SET EXERCISE 1
In the piece on Schwarzenegger's campaign events, which newspaper does Dan Weintraub write for?
SET EXERCISE 2
Extend the piece on Schwarzenegger's campaign style past its final paragraph.

PAGE TEXT
==*==

After two years in office, and with a lot on the line in a special election that he called, the governor had pretty much given up the mall scene in favor of “invitation only” events, with crowds hand-picked by the Governor’s staff, often at a place of business. Republican political consultant Kevin Spillane says it’s a typical move for an elected official on the campaign trail/  “It’s normal for campaign staffs to keep a tight wrap on the candidate and so it’s  standard operating procedure to control the message and stay on message as much as possible.”
 
While it may be typical strategy, the more controlled message emerged earlier this year,just as Schwarzenegger’s public approval ratings took a dive. They haven’t recovered. Sacramento Bee columnist Dan Weintraub says the Governor was wasting time with the controlled town hall meetings.  “The point of those events is not to be speaking to a hand-picked audience, it’s to get coverage in the statewide media. What happened was he wasn’t getting much coverage at all.”
 
But in these last few weeks of the special election campaign, Political analyst Sherry Bebitch-Jeffe  notes the Governor has resurrected some spontaneity.  “And so what the Schwarzenegger people are trying to re-capture I think is the dynamism and the charisma during the recall-replacement campaign.”
 
But Schwarzenegger’s campaign adviser Todd Harris says examination of the governor’s different campaign styles is misleading media obsession. “What you’re seeing is a different phase of the campaign, because we’re in the final home stretch right now so now is the time for these kinds of events.”

==*==

Dataset rows:
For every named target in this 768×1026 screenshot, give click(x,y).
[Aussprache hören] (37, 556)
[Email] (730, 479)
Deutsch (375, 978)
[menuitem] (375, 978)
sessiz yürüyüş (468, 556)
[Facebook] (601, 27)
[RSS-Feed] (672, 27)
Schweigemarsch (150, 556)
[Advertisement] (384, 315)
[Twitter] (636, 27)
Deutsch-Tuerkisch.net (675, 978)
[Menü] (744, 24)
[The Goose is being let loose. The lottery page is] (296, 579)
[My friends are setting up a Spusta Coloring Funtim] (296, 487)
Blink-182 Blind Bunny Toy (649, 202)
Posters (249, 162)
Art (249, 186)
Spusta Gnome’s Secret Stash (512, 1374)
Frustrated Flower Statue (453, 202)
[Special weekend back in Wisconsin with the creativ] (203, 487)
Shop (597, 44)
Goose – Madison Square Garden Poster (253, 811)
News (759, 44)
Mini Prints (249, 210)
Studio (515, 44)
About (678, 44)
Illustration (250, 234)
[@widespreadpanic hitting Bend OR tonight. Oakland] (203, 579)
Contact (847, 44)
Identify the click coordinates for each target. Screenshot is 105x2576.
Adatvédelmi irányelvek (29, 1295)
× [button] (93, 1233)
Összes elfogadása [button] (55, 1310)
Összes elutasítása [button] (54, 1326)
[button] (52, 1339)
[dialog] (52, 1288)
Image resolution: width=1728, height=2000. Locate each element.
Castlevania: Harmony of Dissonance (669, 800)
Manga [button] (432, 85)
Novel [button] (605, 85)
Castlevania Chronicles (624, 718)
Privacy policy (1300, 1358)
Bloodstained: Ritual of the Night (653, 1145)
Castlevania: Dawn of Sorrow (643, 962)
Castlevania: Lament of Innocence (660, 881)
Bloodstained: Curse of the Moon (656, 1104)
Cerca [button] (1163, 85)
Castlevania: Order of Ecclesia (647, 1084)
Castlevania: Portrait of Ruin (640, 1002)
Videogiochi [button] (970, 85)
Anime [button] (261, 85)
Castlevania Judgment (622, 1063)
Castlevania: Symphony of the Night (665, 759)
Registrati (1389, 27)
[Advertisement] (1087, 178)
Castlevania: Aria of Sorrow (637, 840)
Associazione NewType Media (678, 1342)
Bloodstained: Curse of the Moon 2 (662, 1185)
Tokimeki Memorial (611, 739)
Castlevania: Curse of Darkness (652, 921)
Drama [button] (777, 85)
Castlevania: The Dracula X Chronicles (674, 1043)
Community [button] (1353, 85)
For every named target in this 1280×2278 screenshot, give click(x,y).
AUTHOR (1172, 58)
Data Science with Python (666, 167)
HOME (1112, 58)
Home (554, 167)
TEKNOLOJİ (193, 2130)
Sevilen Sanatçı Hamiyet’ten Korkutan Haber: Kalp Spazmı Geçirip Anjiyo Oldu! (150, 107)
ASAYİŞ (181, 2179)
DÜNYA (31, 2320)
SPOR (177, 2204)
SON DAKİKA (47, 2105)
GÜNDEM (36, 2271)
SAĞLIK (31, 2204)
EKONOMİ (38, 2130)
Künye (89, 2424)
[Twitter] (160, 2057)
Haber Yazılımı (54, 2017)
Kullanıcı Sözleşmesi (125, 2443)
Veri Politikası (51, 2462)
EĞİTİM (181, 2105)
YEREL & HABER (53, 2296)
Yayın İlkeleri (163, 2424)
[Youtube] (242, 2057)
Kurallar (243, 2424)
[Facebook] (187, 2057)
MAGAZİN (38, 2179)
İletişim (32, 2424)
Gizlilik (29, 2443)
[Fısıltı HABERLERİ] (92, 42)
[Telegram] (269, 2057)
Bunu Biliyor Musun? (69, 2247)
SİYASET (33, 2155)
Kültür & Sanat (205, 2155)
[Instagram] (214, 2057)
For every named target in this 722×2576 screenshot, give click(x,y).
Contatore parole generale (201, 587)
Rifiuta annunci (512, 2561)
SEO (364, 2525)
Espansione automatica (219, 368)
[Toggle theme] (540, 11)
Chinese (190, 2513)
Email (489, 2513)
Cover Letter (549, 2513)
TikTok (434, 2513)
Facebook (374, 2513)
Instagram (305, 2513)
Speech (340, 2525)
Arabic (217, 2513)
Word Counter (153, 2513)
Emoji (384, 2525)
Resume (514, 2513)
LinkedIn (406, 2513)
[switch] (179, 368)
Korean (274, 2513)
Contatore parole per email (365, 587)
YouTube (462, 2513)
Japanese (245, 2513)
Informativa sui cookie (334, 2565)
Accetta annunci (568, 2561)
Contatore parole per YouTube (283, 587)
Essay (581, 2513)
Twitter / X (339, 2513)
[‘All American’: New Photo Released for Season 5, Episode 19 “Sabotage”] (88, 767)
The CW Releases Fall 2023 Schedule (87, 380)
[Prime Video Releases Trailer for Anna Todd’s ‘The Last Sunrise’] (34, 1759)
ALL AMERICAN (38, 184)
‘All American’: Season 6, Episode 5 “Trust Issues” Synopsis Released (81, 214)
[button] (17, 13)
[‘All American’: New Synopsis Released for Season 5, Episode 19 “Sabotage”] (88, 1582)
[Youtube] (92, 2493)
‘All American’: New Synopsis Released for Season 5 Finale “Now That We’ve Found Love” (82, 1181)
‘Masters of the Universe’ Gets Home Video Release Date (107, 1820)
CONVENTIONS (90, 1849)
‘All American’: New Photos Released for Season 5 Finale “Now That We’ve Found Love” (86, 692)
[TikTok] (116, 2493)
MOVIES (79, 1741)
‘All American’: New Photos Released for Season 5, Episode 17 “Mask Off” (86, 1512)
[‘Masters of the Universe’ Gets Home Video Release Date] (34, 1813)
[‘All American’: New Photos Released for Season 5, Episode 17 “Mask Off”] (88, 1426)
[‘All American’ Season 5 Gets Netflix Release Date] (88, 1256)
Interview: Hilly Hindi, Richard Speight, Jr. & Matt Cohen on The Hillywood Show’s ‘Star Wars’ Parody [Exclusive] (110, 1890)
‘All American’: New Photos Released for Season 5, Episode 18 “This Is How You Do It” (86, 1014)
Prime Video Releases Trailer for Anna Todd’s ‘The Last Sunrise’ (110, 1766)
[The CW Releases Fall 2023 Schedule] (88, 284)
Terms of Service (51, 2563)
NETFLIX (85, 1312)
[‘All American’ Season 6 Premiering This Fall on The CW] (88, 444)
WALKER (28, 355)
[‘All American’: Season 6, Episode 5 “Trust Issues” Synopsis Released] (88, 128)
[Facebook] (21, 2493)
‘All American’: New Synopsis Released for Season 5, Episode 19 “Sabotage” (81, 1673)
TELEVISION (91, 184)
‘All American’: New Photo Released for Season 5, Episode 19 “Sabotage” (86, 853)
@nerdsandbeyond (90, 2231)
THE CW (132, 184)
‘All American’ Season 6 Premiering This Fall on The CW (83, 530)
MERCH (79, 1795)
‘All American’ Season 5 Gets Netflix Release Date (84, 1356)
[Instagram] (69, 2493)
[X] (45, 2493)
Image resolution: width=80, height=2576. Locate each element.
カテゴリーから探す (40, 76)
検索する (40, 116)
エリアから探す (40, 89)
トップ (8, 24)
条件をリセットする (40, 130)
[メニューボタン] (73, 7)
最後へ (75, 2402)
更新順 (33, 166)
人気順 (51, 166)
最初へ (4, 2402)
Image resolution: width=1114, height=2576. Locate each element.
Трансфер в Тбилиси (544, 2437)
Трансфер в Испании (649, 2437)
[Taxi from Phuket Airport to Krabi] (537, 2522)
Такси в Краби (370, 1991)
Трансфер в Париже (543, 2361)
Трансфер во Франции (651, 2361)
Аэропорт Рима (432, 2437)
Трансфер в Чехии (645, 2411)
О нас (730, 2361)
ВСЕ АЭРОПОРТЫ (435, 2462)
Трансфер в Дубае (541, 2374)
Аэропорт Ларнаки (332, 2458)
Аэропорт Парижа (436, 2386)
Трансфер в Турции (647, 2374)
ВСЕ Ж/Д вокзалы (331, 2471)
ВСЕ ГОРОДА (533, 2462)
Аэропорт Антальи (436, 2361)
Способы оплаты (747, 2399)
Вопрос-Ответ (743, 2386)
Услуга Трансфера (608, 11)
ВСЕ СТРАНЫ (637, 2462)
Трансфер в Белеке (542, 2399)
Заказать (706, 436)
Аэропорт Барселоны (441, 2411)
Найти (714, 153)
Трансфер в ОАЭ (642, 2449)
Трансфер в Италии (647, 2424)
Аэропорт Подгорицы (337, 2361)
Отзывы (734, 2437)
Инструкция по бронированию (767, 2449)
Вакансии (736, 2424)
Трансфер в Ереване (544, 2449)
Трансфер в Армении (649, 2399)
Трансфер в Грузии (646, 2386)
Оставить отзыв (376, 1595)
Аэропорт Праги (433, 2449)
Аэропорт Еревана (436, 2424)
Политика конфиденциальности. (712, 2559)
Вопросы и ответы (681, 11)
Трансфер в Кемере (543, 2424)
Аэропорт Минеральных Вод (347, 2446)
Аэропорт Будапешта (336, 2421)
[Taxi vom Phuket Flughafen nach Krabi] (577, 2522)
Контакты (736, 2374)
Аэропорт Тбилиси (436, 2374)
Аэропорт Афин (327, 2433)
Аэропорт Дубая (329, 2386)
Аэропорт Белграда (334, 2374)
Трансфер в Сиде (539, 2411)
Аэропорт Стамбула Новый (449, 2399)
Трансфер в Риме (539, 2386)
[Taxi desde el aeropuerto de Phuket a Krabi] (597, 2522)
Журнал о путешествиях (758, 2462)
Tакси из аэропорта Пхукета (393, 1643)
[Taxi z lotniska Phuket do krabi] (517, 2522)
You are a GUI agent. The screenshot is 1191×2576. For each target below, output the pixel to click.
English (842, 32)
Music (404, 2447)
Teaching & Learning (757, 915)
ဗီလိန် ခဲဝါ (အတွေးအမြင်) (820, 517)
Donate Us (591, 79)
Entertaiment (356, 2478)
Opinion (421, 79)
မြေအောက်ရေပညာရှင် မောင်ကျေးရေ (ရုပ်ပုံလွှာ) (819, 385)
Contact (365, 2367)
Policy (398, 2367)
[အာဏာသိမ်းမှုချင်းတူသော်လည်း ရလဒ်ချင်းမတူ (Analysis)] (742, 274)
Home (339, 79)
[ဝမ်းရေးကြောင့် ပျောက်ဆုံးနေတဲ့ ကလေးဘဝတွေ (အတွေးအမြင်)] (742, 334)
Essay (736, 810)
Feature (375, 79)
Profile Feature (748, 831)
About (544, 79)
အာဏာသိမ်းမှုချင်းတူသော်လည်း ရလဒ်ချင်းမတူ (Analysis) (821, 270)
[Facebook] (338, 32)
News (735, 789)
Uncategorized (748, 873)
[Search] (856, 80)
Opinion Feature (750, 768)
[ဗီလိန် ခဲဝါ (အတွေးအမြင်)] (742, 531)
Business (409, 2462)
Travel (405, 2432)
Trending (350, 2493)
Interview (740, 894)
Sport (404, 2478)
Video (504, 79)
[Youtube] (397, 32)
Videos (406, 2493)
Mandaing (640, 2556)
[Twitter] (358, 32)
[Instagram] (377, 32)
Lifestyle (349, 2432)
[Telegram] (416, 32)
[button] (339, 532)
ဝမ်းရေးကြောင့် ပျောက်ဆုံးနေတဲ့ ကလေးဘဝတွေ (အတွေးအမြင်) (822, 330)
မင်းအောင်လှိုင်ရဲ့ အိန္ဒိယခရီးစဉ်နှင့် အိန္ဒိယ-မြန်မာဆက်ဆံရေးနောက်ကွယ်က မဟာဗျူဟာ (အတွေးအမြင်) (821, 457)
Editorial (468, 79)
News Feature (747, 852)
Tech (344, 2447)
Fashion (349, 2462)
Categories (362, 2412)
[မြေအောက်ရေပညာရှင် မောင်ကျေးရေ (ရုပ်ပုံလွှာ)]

==*==

OUTPUT 1
The Sacramento Bee

OUTPUT 2
 
Schwarzenegger’s more recent strategy has included glad-handingat some restaurants to distribute his voter guide, a bus tour and more town hall meetings. But this time, the audiences haven’t been picked by his campaign team.  That poses a risk. For example, the governor found participants in a recent televised town hall program on the Spanish language Univision network eager to talk—just not about his ballot initiatives. 
 
Schwarzenegger’s performance at these events has been picked apart by both sides, some say he’s at ease and communicating effectively. Others say he sometimes looked unsure of himself and they decry a lack of real debate on the initiatives. 
 
Schwarzenegger’s advisers brush off criticisms over their control of the message, saying different phases of campaigns warrant different styles of campaigning. But the governor may want to stick with the more spontaneous style as he heads for yet another campaign in the coming months.  While statistics and history are on his side for re-election, current poll numbers show he has an uphill battle.